The 2025 International Arbitration Survey confirms this momentum saying, “The general consensus is that over the next five years, international arbitration and its users will adopt, and adapt to, AI.” The 2021 International Arbitration Survey had already highlighted users’ desire for seats with the judicial and political agility to adopt new technologies and maintain procedural efficiency and effectiveness.
The message from the market is clear: Technology, and particularly AI, is now a key factor shaping the attractiveness of an arbitral seat. As user expectations evolve, so too must the seats that seek to serve them.
Technology and AI at the forefront
Across the global arbitration landscape, institutions and arbitration hubs are actively embracing technology to create more seamless, efficient, and modernised proceedings. With AI and digital tools reshaping legal practice, arbitration is no exception. Indeed, there are a growing number of AI use cases in arbitration.
The UK Arbitration Act 2025 has sought to improve certainty and efficiency with a more robust legal framework – technology has been evolving with those same aims in mind. A number of arbitral institutions and centres have been explicit in putting technology at the forefront.
In the UAE, the adoption of Federal Law No. 15 of 2023 marked a significant step forward. The law promotes procedural flexibility and emphasises the use of modern electronic communication. Notably, it provides for virtual hearings and imposes a duty on arbitral institutions to offer the necessary technological infrastructure. This goes one step further in reinforcing the UAE’s commitment to tech-enabled arbitration.
Several institutions have revised their rules to explicitly reference the use of technology. Many have also launched state-of-the-art digital case management platforms to streamline processes for all stakeholders.
In 2023, the Silicon Valley Arbitration and Mediation Center (SVAMC) issued draft guidelines on the use of AI in arbitration, covering confidentiality, disclosure, and potential risks of AI. Similarly, Ciarb released its own Guideline on the Use of AI in Arbitration in 2025, underscoring the increasing relevance of these tools.

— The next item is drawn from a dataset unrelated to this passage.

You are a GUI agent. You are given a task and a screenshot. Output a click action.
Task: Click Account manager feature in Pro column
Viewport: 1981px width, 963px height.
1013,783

For emerging arbitration hubs, technology represents a strategic opportunity to compete with established ones. The benefits are clear: reduced time and cost, improved procedural efficiency, and a better user experience. Technology enables secure document sharing, digital evidence presentation, real-time transcription, and seamless hybrid or virtual hearings – drastically lowering travel costs and environmental impact.
As arbitration continues to modernise, technological capacity and readiness are quickly becoming defining feature of a competitive and future-ready arbitral seat.